O apito de trem anda incomodando moradores de Curitiba e Região Metropolitana (RMC) ultimamente. É que, segundo a América Latina Logística (ALL), empresa que administra a rede ferroviária paranaense, em período de safra (de março a outubro), cerca de 30 trens passam todos os dias pela região. Na entresafra, a movimentação reduz em cerca de 30%.
As linhas de trem ainda atravessam vários bairros de Curitiba e da RMC. São 90 km de linha, abrangendo também os municípios de Araucária, Rio Branco do Sul, Almirante Tamandaré, Itaperuçu, São José dos Pinhais, Pinhais e Piraquara.

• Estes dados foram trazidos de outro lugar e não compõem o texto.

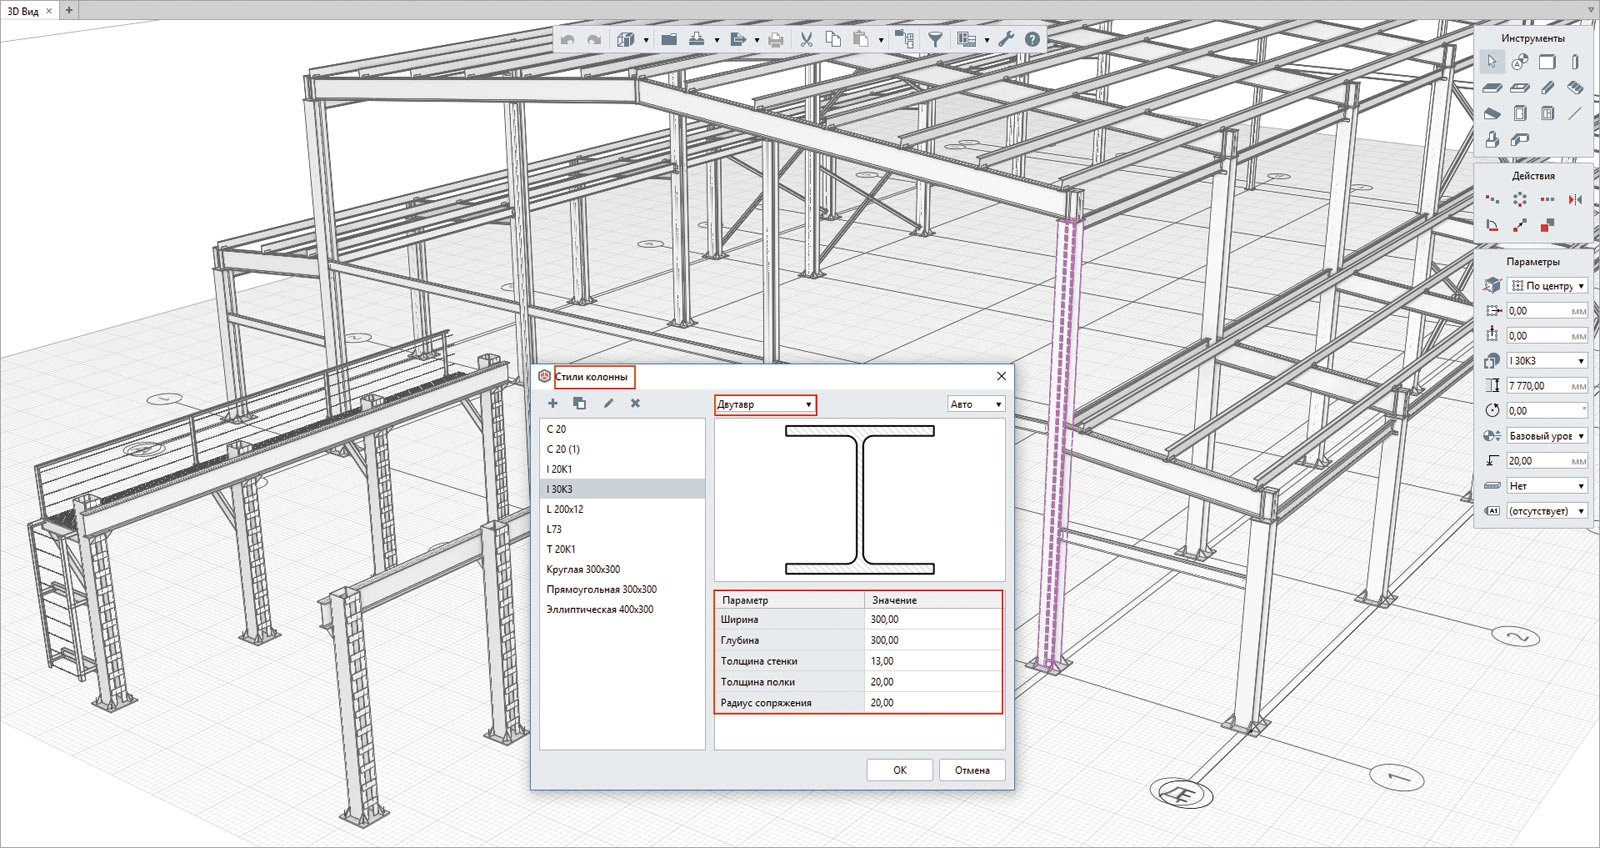Image resolution: width=1600 pixels, height=848 pixels.
Task: Add a new view tab with plus
Action: click(69, 10)
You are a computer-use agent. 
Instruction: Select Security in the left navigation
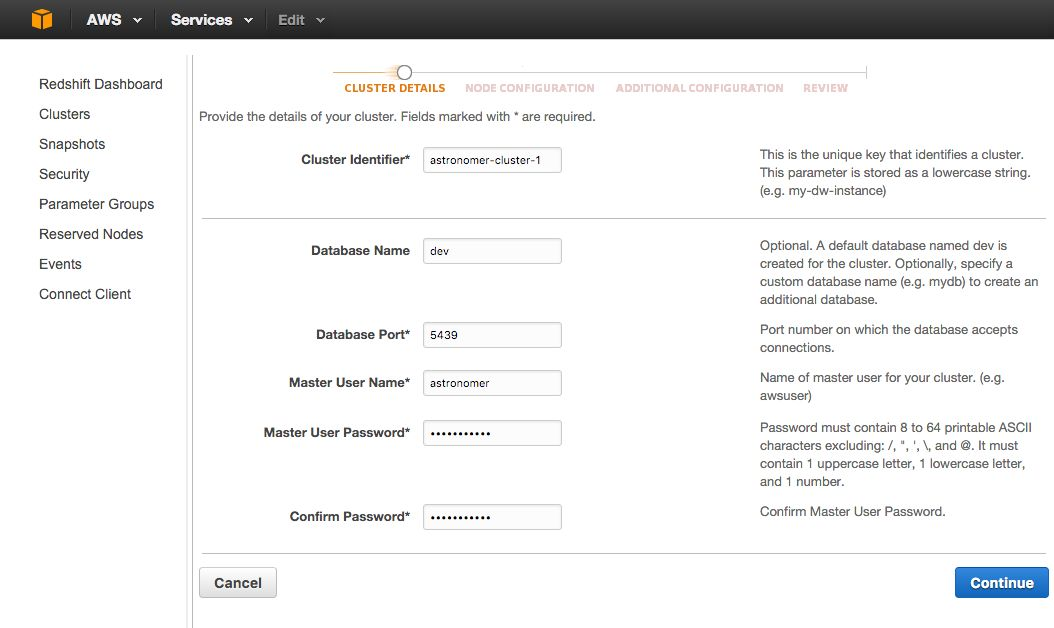click(64, 174)
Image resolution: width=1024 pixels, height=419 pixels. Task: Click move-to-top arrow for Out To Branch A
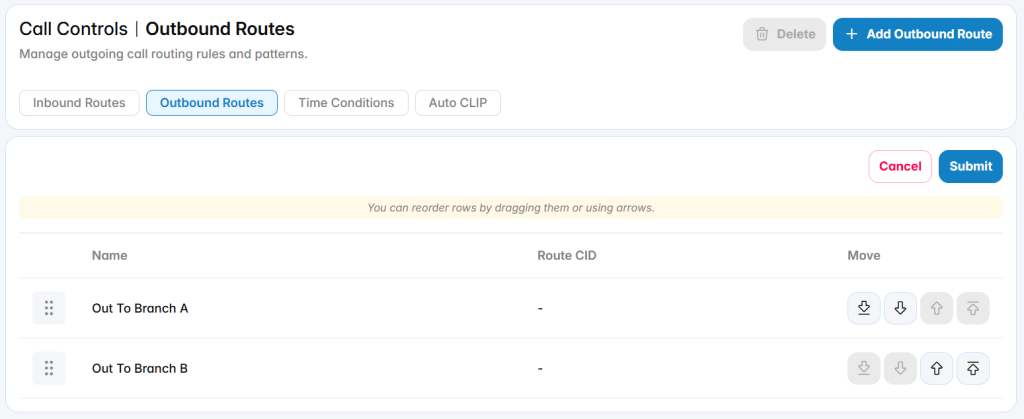point(973,308)
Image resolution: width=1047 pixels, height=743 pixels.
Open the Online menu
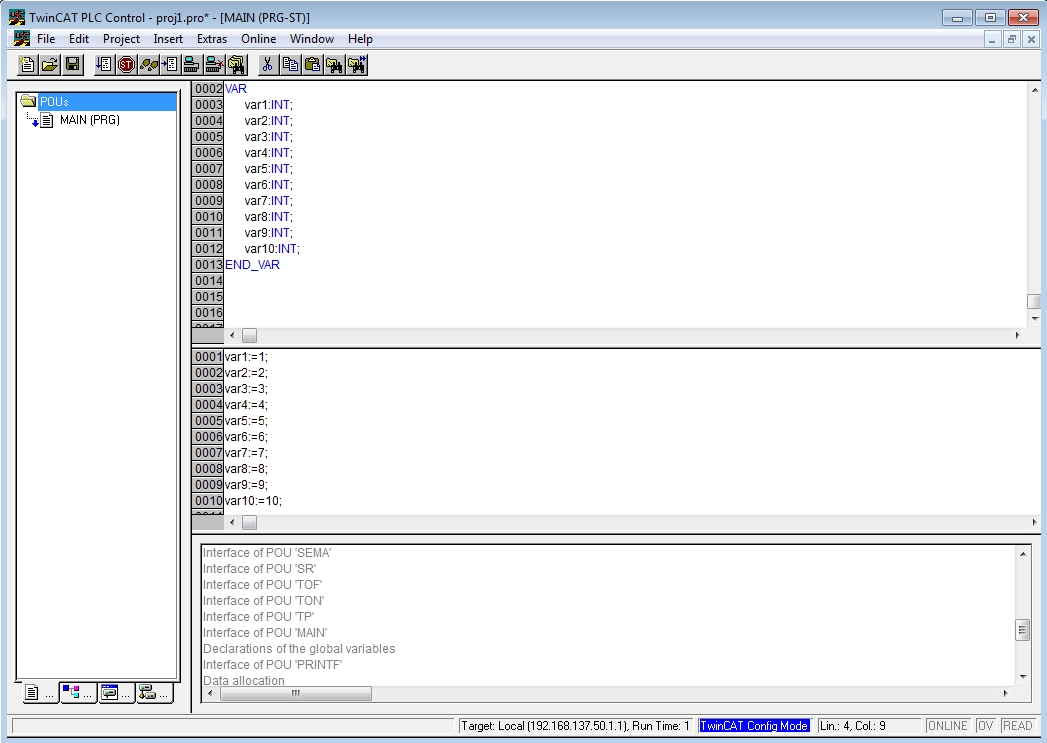(x=258, y=39)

Cada trem carrega, em média, 45 vagões e, no perímetro urbano, a velocidade fica em torno de 10km/h.
Enquanto cruza as ruas da cidade, o maquinista usa a buzina - o famoso apito - para avisar os motoristas e pedestres que está chegando. O som é alto, mas, aparentemente, quem se incomoda com o barulho do trem é porque ainda não acostumou os ouvidos.
No bairro Cajuru, próximo à sede da ALL, a comunidade que vive ao redor dos trilhos gosta dos vizinhos barulhentos. A família de dona Sebastiana de Souza, salgadeira, nunca se incomodou por morar em frente à linha. ''Só percebo que o trem está passando quando não consigo ouvir a televisão por causa do apito. Senão, nem ligo'', conta.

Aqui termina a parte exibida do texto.